Her blog, redfoxinbootz.com, was a curated stream of images and Gifs Lindenfelser found online.
Upon review, Lindenfelser noted recurring themes of powerful but nonthreatening female sexuality; violent images that were also beautiful (ie the cut up fish that’s innards were a near-sublime color blue); hip-hop references to excess; and, yes, cowboys.
Suddenly everything clicked and her artistry started to sing. Or, maybe, rap.
Voila, her senior thesis show, which opens this week. Two words inspired “Then Came the Cowboys, the Nightclubs, and a Life of Glamour and Opulence” — “Ride” and “Money.”
The appealing paintings are comments on the various meanings of these two words in our history and in pop culture, particularly hip-hop culture today. The images interestingly hover between demonization and idolization of materialism. They are titled by recognizable sayings — “Ride it Out,” “One for the Money, Two for the Show,” “Hold your Pretty Horses,” “This isn't your First Rodeo.” (That last painting is of an iconic virgin surrounded by a halo of expensive show horses.)
The art immerses imagery from the Wild West with that of urban street culture in sweeping pastel swagger. Interesting choice for an affable girl who grew up on Cleveland's right side of the tracks.
“I was an artsy kid in a wealthy area,” she said, admitting that she likes money, a refreshingly honest statement from anyone, especially an art student. “I love things.

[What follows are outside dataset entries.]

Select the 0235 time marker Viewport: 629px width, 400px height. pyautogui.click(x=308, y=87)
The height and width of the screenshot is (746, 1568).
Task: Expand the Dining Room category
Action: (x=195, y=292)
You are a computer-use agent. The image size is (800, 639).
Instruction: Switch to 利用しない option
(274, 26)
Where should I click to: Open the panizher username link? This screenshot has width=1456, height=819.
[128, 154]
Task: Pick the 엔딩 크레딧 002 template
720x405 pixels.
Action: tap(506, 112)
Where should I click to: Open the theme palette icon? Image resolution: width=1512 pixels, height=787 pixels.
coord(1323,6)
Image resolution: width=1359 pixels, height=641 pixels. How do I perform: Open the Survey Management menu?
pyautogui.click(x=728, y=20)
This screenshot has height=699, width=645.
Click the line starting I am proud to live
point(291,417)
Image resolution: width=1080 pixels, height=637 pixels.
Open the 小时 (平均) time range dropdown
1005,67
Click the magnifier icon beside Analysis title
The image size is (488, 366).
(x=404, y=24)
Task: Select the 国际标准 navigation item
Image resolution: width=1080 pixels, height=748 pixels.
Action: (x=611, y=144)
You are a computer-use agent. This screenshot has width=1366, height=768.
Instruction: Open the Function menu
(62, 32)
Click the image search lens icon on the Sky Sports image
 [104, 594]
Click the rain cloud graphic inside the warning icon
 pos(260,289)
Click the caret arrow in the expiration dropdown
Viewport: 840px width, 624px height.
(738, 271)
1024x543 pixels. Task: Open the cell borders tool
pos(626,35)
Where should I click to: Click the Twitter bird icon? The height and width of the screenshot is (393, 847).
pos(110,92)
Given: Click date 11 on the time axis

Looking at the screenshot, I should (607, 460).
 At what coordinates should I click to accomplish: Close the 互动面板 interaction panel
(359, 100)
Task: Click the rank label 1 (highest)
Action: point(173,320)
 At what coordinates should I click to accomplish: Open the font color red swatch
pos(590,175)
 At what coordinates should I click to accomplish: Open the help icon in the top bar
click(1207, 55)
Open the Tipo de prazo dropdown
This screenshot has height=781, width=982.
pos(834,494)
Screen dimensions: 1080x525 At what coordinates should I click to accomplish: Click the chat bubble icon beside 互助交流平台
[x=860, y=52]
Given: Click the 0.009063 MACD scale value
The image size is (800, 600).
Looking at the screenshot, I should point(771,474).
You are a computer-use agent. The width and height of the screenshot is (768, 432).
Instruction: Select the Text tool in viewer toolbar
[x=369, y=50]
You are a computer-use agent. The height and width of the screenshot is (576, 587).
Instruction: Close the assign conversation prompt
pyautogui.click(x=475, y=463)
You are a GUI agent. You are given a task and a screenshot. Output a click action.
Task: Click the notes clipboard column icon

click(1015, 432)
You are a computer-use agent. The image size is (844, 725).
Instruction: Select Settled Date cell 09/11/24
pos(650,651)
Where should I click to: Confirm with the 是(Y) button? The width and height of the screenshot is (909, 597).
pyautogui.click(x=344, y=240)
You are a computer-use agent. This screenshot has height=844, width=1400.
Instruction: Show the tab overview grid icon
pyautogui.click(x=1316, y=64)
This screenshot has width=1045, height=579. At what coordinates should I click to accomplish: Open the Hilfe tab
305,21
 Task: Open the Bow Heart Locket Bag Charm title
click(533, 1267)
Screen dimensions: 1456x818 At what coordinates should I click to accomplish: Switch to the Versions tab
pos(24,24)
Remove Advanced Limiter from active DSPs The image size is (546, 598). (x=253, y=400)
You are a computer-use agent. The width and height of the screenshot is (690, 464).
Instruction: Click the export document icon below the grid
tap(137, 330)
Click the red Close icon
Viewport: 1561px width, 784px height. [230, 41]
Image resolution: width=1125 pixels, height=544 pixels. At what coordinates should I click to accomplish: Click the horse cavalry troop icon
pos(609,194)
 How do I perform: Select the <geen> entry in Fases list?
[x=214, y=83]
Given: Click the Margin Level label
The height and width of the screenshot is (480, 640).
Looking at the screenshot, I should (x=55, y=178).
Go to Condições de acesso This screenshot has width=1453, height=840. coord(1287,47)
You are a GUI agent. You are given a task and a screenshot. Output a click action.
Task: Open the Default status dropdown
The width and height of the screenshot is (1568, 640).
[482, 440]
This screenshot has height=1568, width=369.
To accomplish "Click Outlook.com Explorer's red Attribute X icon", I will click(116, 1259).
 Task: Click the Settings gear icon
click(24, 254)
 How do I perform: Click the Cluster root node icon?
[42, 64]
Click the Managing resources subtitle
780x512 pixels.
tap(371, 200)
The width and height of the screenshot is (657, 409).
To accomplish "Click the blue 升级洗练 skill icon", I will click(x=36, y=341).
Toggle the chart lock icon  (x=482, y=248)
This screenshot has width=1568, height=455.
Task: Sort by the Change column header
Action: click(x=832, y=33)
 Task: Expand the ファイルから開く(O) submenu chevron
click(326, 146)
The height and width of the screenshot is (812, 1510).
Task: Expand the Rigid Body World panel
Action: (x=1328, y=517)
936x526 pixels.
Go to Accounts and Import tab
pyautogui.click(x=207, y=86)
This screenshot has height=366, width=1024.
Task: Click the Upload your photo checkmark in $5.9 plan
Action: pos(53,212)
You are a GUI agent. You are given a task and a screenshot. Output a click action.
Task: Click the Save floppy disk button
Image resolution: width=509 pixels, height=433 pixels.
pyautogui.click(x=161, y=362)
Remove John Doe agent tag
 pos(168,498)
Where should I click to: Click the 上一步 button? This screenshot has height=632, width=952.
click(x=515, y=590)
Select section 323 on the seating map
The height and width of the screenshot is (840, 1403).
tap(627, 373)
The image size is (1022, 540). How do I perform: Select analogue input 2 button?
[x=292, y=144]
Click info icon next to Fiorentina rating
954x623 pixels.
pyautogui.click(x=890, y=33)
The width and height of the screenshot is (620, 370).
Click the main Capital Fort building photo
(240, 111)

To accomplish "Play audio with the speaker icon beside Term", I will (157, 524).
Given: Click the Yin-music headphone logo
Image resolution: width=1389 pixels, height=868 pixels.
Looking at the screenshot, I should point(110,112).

I like that there are things people have made that I can then own.”
Lindenfelser hasn't noticed a dissonance between embracing wealth while being in art school.
“I think people at this point just take me for how I am,” she said. “I think they can see I've got my s—t together.”
So much so, Lindenfelser has already made a name for herself in the Short North-fashion scene. Better known by her social media and blog handle, Red Fox in Bootz, Lindenfelser works at clothing store/hip hangout Milk Bar and does graphic design work for myriad local brands and hip-hop acts.
Being a socialite doesn't scare the 22-year-old. She applies the term to herself willingly. Her senior thesis show won't be in full effect until closing night, she said; a DJ performance and party will complete the art.
And it's hard not to like her as she genuinely gushes about loving her friends and getting experiences to make even more of them. Lindenfelser and her art aren't really about making money or being famous. They're about a need to live uniquely, fiercely and decked in fake fur and sequins.
“When I grow up,” she said, “I want to be a professional Cheetah Girl.”
Life does not scare Lindenfelser either. In fact, she can't get enough of it.